Le montant mensuel attribué au titre de l'élément lié à un besoin d'aides humaines est égal au temps d'aide annuel multiplié par le tarif applicable et variable en fonction du statut de l'aidant et divisé par 12, dans la limite du montant mensuel maximum fixé à l'article R. 245-39.
La demande est jugée non fondée.
Sur les frais irrépétibles et les dépens
L'équité commande d'allouer au conseil départemental la somme de 1500€ sur le fondement de l'article 700 du code de procédure civile, et de rejeter le surplus des demandes à ce titre.

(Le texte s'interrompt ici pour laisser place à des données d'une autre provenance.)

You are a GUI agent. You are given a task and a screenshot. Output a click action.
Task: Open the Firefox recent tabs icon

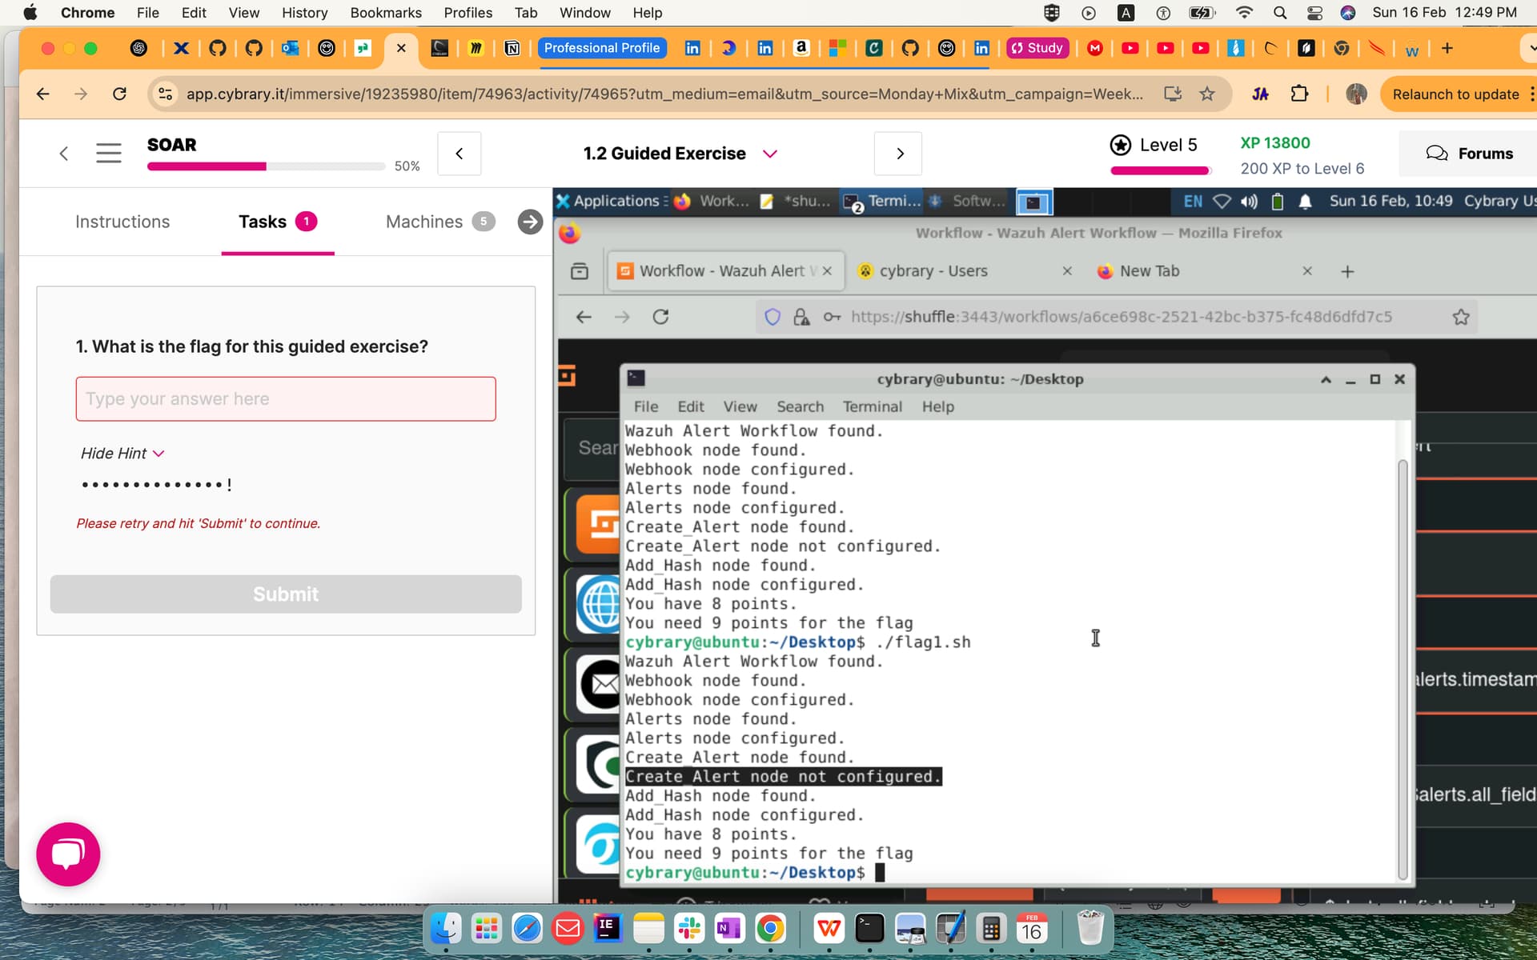pos(580,271)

L'appelante, bénéficiaire de l'aide juridictionnelle totale, succombe et supportera les dépens, lesquels seront à recouvrer aux formes de l'aide juridictionnelle.
PAR CES MOTIFS :
La cour, après en avoir délibéré, statuant publiquement, par arrêt contradictoire, et en dernier ressort,
Homologue le protocole transactionnel signé le 18 mai 2022 par les parties,
Déclare irrecevables les demandes par lesquelles l'appelante demande à la cour :
-d'ordonner la rectification de l'arrêté modificatif en ce qu'il affirme de manière erronée que Mme [T] a bénéficié d'une avance sur prestation de compensation précédemment attribuée,
- de lui payer la somme de 11,45 € comprise dans sa demande de remboursement de la somme de 24,45 €, au titre de barres d'appui,
Répare l'erreur matérielle affectant l'arrêté du président du conseil départemental des Pyrénées-Atlantiques en date du 8 décembre 2017, en disant qu'il convient d'y lire :
-aides techniques : 1125 € ponctuels, à compter du (...) jusqu'au 31 octobre 2017,
au lieu de
-aides techniques : 1125 € ponctuels, à compter du(...) jusqu'au 31 octobre 2020,
indiqué par erreur,
Confirme en intégrant la rectification matérielle qui vient d'être opérée, chacun des deux arrêtés du président du conseil départemental des Pyrénées Atlantiques en date des 13 novembre 2017 et 8 décembre 2017,
Déboute en conséquence Mme [T] de l'intégralité du surplus de ses demandes en :
-remboursement de la somme de 13€, au titre des barres d'appui,
- remboursement de la somme de 13,50 €au titre des marches-pieds,
-remboursement de la somme de 925,37€ au titre des cotisations sociales indûment prélevées,
-paiement de la somme de 1533,82 €,
-attribution d'un crédit de 921 heures d'aide humaine à utiliser dans un délai de 6 ans,
Vu l'article 700 du code de procédure civile, condamne Mme [T] à payer au Conseil départemental des Pyrénées Atlantiques la somme de 1500 € et rejette le surplus des demandes à ce titre,
Condamne Mme [T] aux dépens, à recouvrer aux formes de l'aide juridictionnelle.
Arrêt signé par Madame NICOLAS, Présidente, et par Madame LAUBIE, greffière, à laquelle la minute de la décision a été remise par le magistrat signataire.